Wie zoals ik al zo´n 45 jaar lezer is, gaat dat merken aan zijn boekenkasten. Ooit dacht ik dat de ordening van je boeken eenvoudig was: een scheiding tussen fictie en non-fictie, en vervolgens daarbinnen alfabetisch op auteur. Of, bij de biografieën, alfabetisch op de beschrevene. Maar gaandeweg kom je er achter dat het veel plezieriger is de boeken te rangschikken volgens inhoudelijke criteria. Dat komt – in ieder geval voor mij – veel beter overeen met hoe ik die boeken opsla in mijn hoofd. Van schrijvers die je bijzonder interesseren, en hetzelfde geldt voor onderwerpen, lees je vanzelfsprekend ook meer, dus ontstaan er als vanzelf plankjes waar die auteurs of onderwerpen een eigen plek krijgen.
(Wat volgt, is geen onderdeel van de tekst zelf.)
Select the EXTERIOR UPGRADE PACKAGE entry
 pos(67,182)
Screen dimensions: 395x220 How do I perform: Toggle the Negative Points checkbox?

Een van die categorieën in mijn boekenkast is het voormalig Nederlands-Indië. Ruim twee planken, maar daar vind je dan ook veel: biografieën van Jan Pieterszoon Coen tot Soekarno, onderwerpen als het Cultuurstelsel, het KNIL, historische overzichten, veel over de vrijheidsstrijd, maar ook de Indische romans van schrijvers als P.A. Daum, Louis Couperus, Madelon Székely-Lulofs en Alfred Birney. De vete tussen Rudy Kousbroek en Jeroen Brouwers. En natuurlijk de boeken óver de Nederlands-Indische literatuur, van de onvolprezen Rob Nieuwenhuis. Alles bij elkaar, prettig overzichtelijk.
Waarom ik deze inleiding nodig had? Welnu, omdat acteur en fotograaf Thom Hoffman enkele maanden geleden aan de bestaande literatuur over Nederlands-Indië een boek toevoegde dat met al die eerdere is verbonden: Indië, betovering en desillusie. Het is, zoals de ondertitel zegt, ‘Een persoonlijke zoektocht naar Nederlands-Indië’. Hoffman deed voor dit kloeke boek onderzoek in tientallen archieven en beeldbanken, van het NIOD tot Bronbeek. Maar de basis vormt de omvangrijke bibliotheek over onze voormalige kolonie die hij de afgelopen jaren, bij antiquariaten en op veilingen, bijeenbracht en doorspitte. Dat werd ook het concept voor zijn eigen boek: hij neemt je als lezer mee op een chronologische tocht langs vier eeuwen geschiedenis van het land, door je te laten zien wat al die auteurs vóór hem schreven en dat in de juiste context te plaatsen. Je kijkt door de ogen van al deze auteurs, gefilterd en van commentaar voorzien door Hoffman.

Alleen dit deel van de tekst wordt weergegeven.